The bottom line is that polls on the fringes (e.g., the LAT and to a lesser degree only the trends in the conservative-advocating Rasmussen both showing Mr. Trump leading for much of the past month) should be taken a little more seriously due to the informative value they provide in how the many undecideds and non-responders will ultimately vote. In historical polling data people tend to make up their mind for candidates, and rarely does it lead to further subtractions from current polling levels. It is doubtful therefore that somehow any new negative information about Donald would compel someone, at long last in these final weeks, to ultimately switch allegiances. And while the theory of poll of polls works great to reduce the variance of errors, it does nothing to counter any systematic errors we may see hurtling through in the current election cycle. This is a significant lesson that remains lost among political hacks keen to simply analyze the data.

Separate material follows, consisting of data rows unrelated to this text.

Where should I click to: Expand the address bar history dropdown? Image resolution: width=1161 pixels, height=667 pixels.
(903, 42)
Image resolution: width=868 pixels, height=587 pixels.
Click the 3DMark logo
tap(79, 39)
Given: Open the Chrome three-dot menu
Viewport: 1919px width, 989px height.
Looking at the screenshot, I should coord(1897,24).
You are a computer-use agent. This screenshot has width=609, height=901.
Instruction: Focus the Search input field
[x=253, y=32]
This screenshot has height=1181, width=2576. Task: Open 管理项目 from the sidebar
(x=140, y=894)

Another note is that you should be wary of taking too seriously the political advice of people who so recently badly errored in the Primary elections! This is not to cast a spotlight on any one individual, since the entire field of data journalism just saw a catastrophic result over the past year. But it’s clear from the polling and the prediction betting market levels that the grave lessons from the past have not yet been learned. This summer’s Brexit vote was just another example of election-eve overconfidence by pollsters and bookies. But stateside we do see the promotion of false confidence on preposterous polling statistics. The media ratings pursuit must inherent some blame, since news demands easily digestible insight that crookedly beguiles their patrons. And if we expose the overshadowing uncertainty surrounding these election predictions, then no one would venture into paying further attention. Even more reason for you to pay some attention to the outlier polls, especially this year!